Страница 2 из 2
Однако предстоящее испытание, возбуждающее мою чувственность, даже интересовало меня своей опасностью. Я повторял себе, что мой ум, не терявший математического склада даже в моменты безумства, не согласится уйти от решения задачи, изменив исходные данные. Поскольку я с возбуждением последовал за Люсьенной в открытии этих "плотских вещей", было ли элегантным, в интеллектуальном смысле этого слова, уйти в сторону в решающий момент?
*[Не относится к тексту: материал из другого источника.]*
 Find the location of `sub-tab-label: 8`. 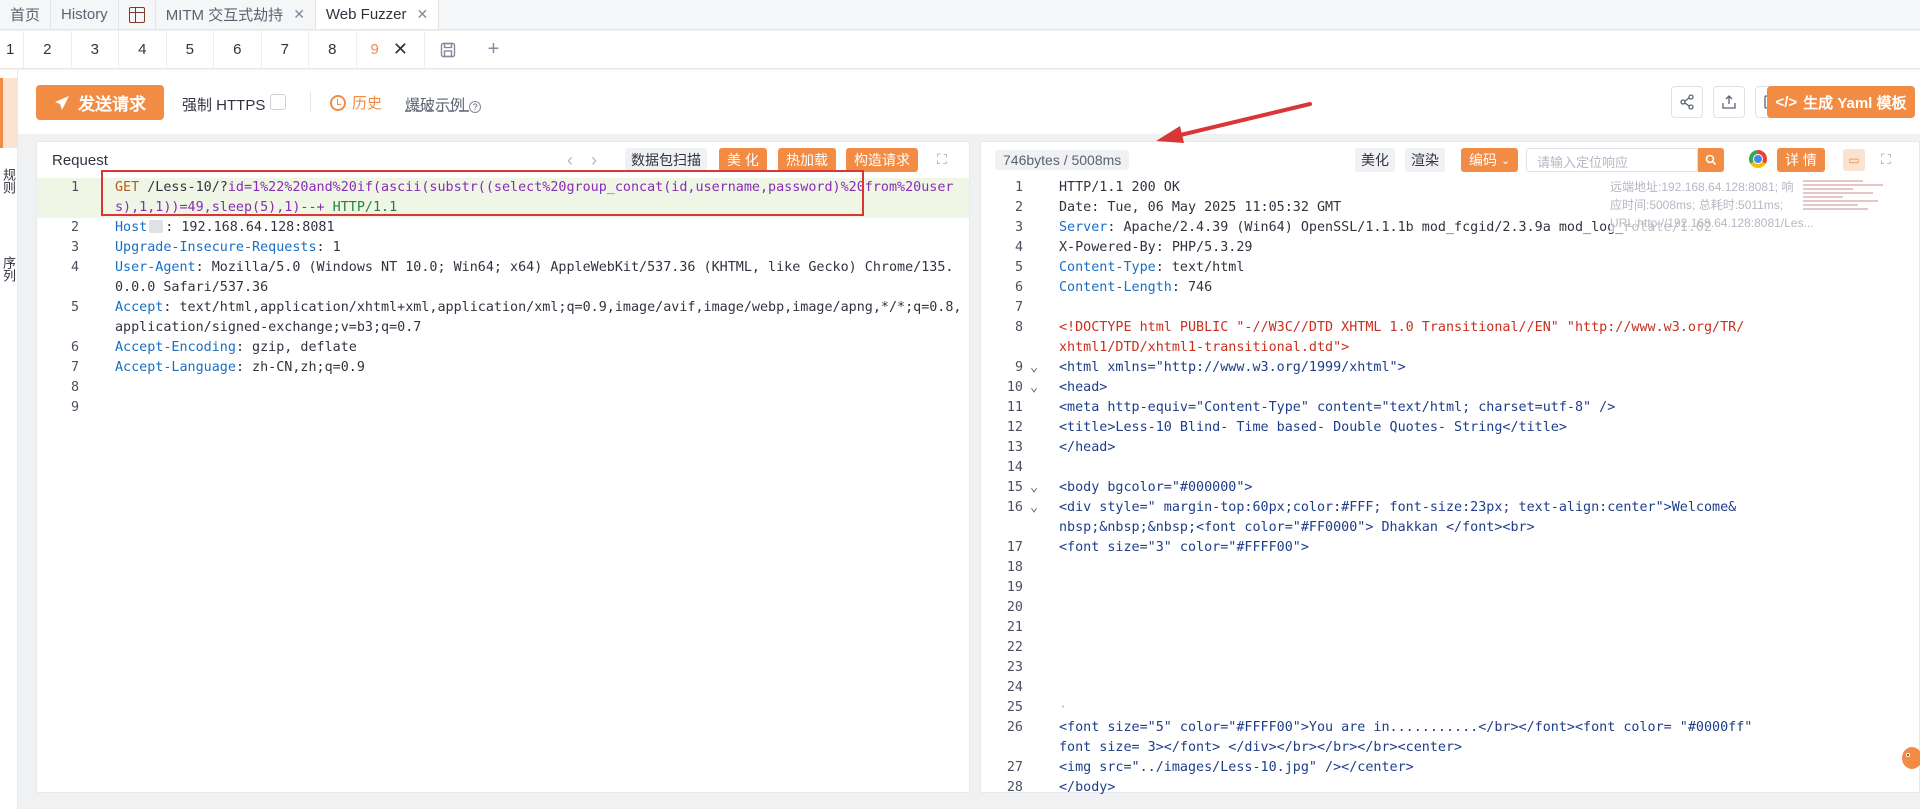

sub-tab-label: 8 is located at coordinates (332, 50).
Но уже было поздно. Люсьенна обнажила меня и инстинктивно отстранилась. Я ощутил беспокойство. Но она отстранилась не резко, не отвернула взгляда - напротив, глаза ее стали пламенными и серьезными. Она вдруг прижалась головой к моему плечу, спрятав лицо от меня, и с горячим придыханием шепнула мне на ухо:
- Муж мой.
Я обнял ее за плечи. Она медленно добавила:
- Послушай. Есть вещи, которых я никогда не понимала, а теперь поняла. Знаешь...
Я читала (можно быть мудрецом и читать об этом), я читала, что в некоторых античных обществах женщины поклонялись приапу, делали из него культ. Я не могу сказать, что была возмущена. Это было для меня странным, столь же далеким, как древние безумства, как жертвы Молоху. И вот...
- И вот?
- И вот... - она еще глубже спрятала лицо и вздрогнула с головы до ног, - и вот!
я не подозревала, что он может быть... так прекрасен, обладать столь ужасной и нетерпеливой красой. Я всю жизнь буду помнить, с каким порывом ты вчера смотрел на мою грудь. Это сильнее меня. Я злюсь на себя, что мне не хватило мужества раскрыться перед тобой так, как сделал это ты, мой муж... у меня еще нет этого мужества. Но я поклоняюсь... - слово огненным шаром ширилось в ее вздымающейся груди, - ...я охвачена обожанием, как античная женщина...
Она задыхалась. Ее сердце боролось само с собой. Я сбросил с себя одежды.
- Хоть один поцелуй, - прошептала она.
Ее опасливый и быстрый поцелуй походил на поцелуй, с которым прикладываются к ногам идола; потом она откинулась на спину, ее ноги раскрылись, и она привлекла меня к себе.
И стоило мне войти в нее, как из ее груди вырвался долгий и ровный звук, и крик, и прерывистое дыхание, воркование и хрип одновременно. И одного этого стона хватало бы мне, чтобы исторгнуть спазм наслаждения, но я в невыносимом возбуждении все же смог отдалить его.